OLDWICK, N.J.--(BUSINESS WIRE)--A.M. Best Co. has upgraded the financial strength rating to A (Excellent) from B (Fair) and the issuer credit rating to “a+” from “bb+” of Austin Mutual Insurance Company (Austin) (Maple Grove, MN). The outlook for both ratings has been revised to stable from positive.
The upgrades are due to the increase in Austin’s intercompany quota share reinsurance agreement from 35% to 100% as of January 1, 2013, with the lead company of Main Street America Group, NGM Insurance Company, having become a fully reinsured member.
A.M. Best does not expect to downgrade (or place a negative outlook on) the ratings of Austin in the near to mid-term. However, such actions would ensue if the company’s relationship with the Main Street America Group, (most specifically its intercompany reinsurance arrangements) were to incur material changes or have a severe reduction in Austin’s capitalization due to an increased credit leverage of its reinsured book of business in the event of a catastrophe.
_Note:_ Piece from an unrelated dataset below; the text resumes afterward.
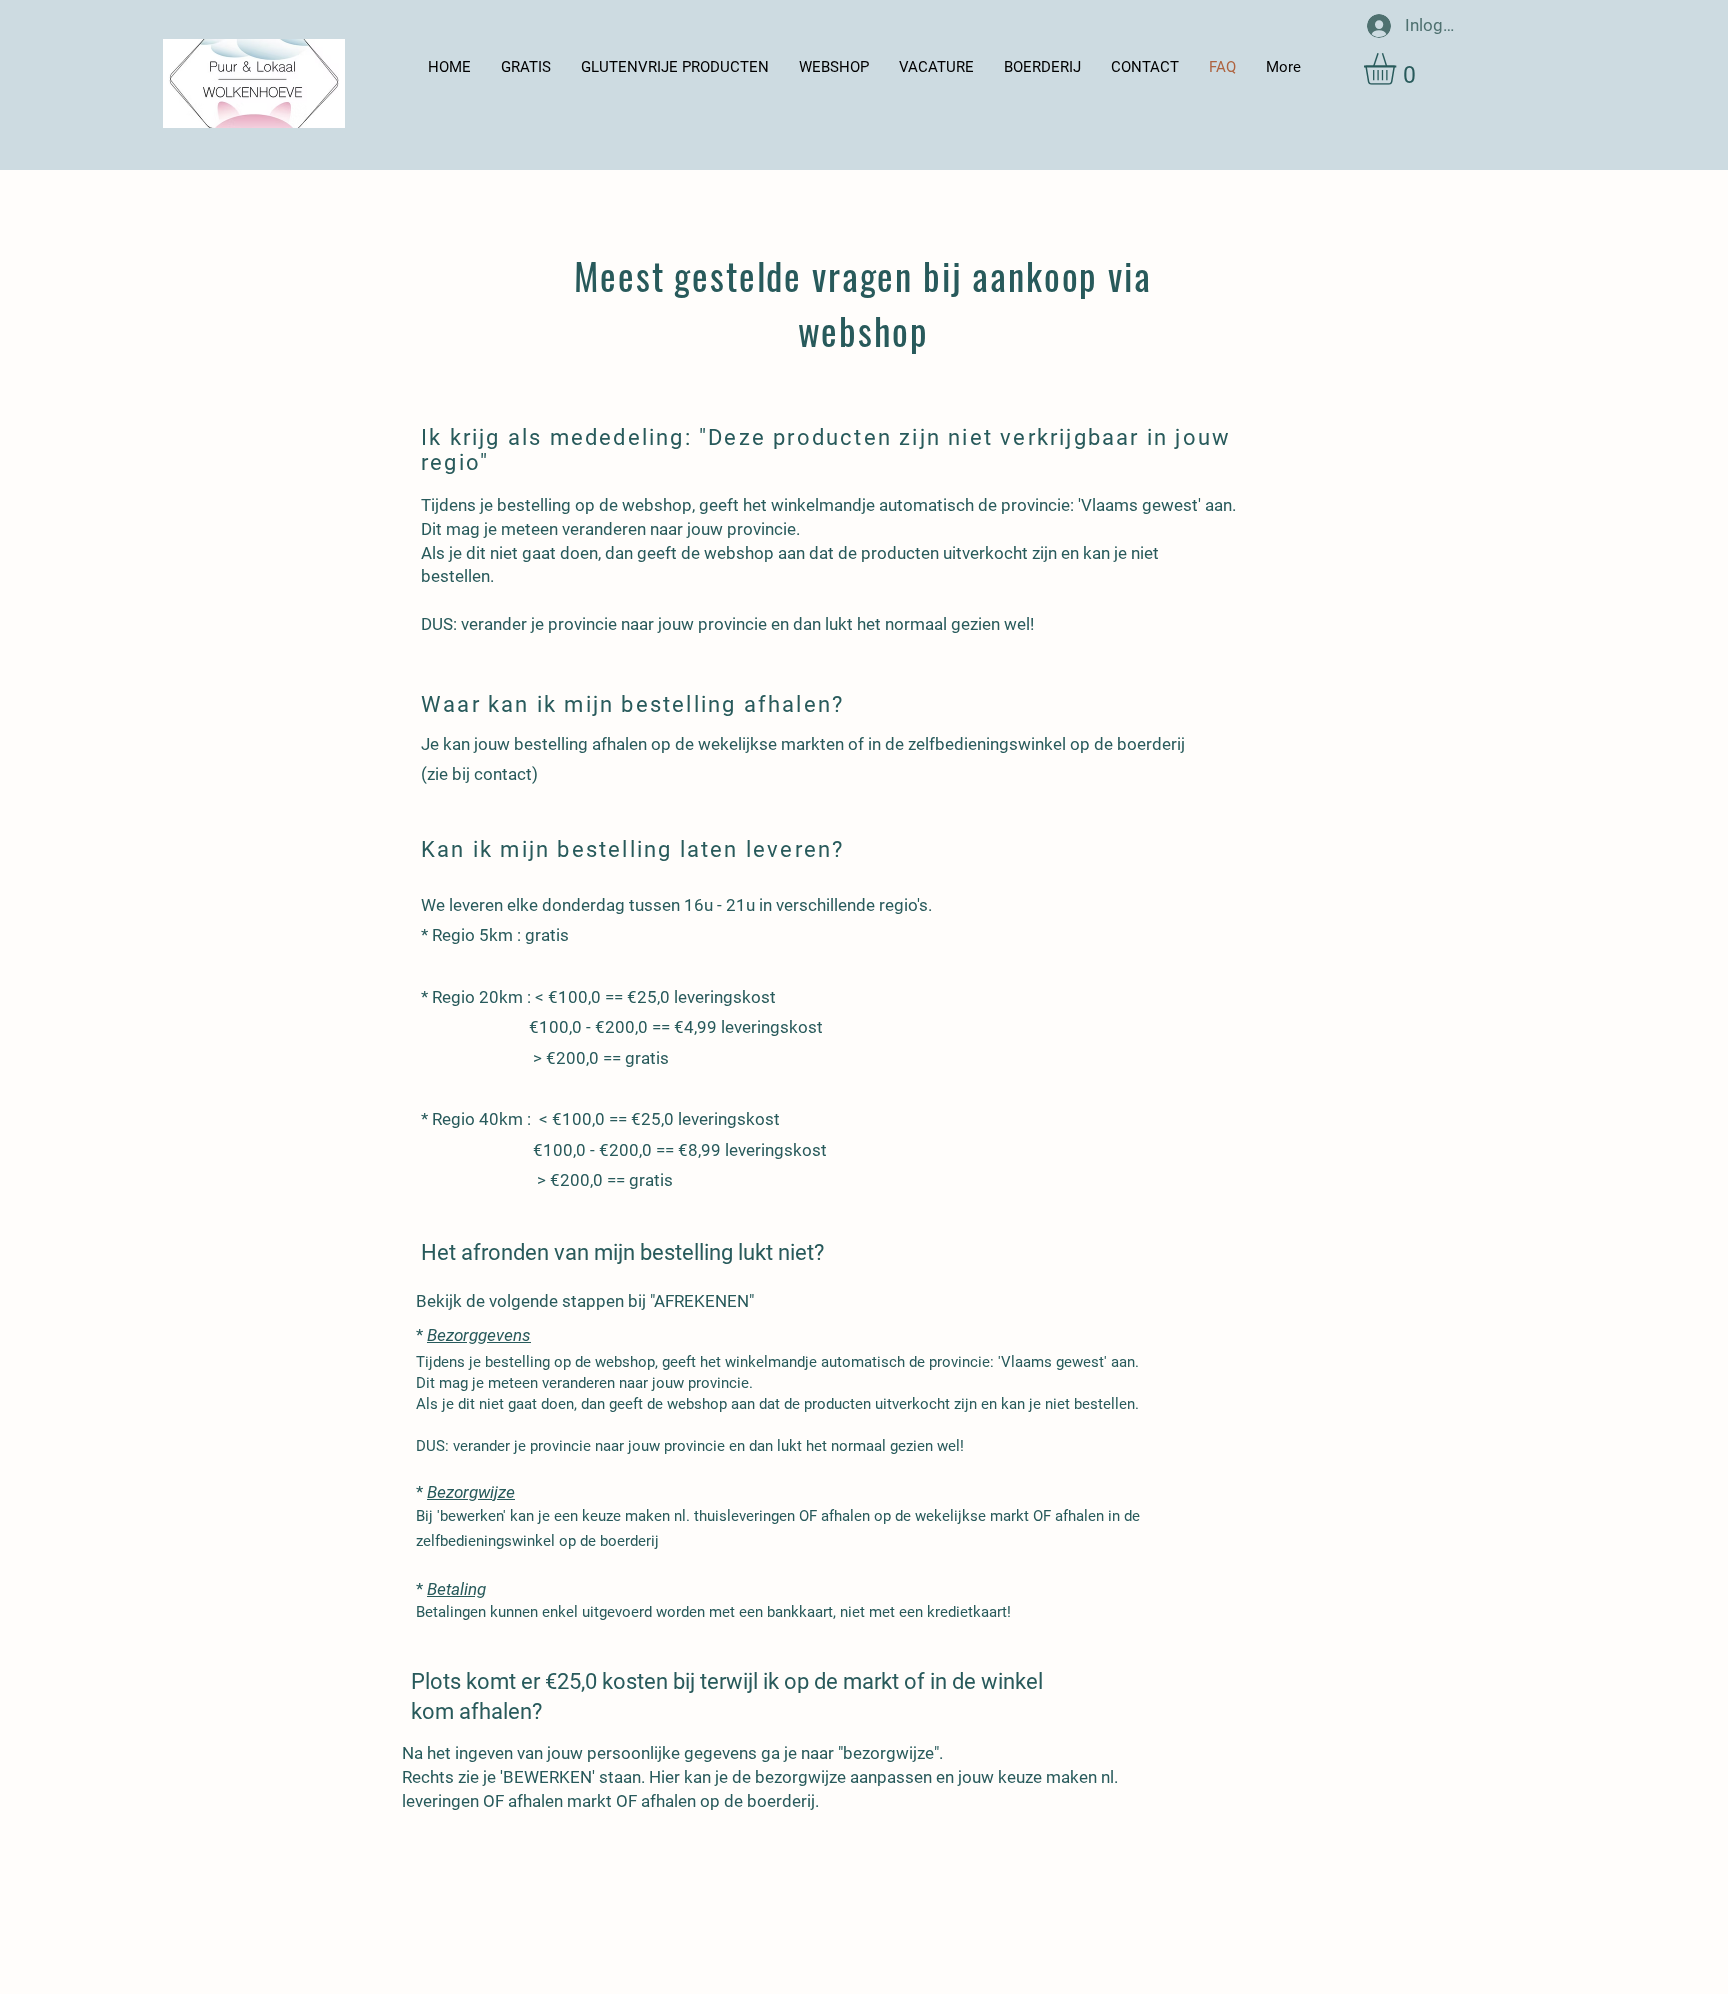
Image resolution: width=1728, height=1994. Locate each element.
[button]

The methodology used in determining these ratings is Best’s Credit Rating Methodology, which provides a comprehensive explanation of A.M. Best’s rating process and contains the different rating criteria employed in the rating process. Key criteria utilized include: “Risk Management and the Rating Process for Insurance Companies”; “Rating Members of Insurance Groups”; and “Understanding BCAR for Property/Casualty Insurers.” Best’s Credit Rating Methodology can be found at www.ambest.com/ratings/methodology.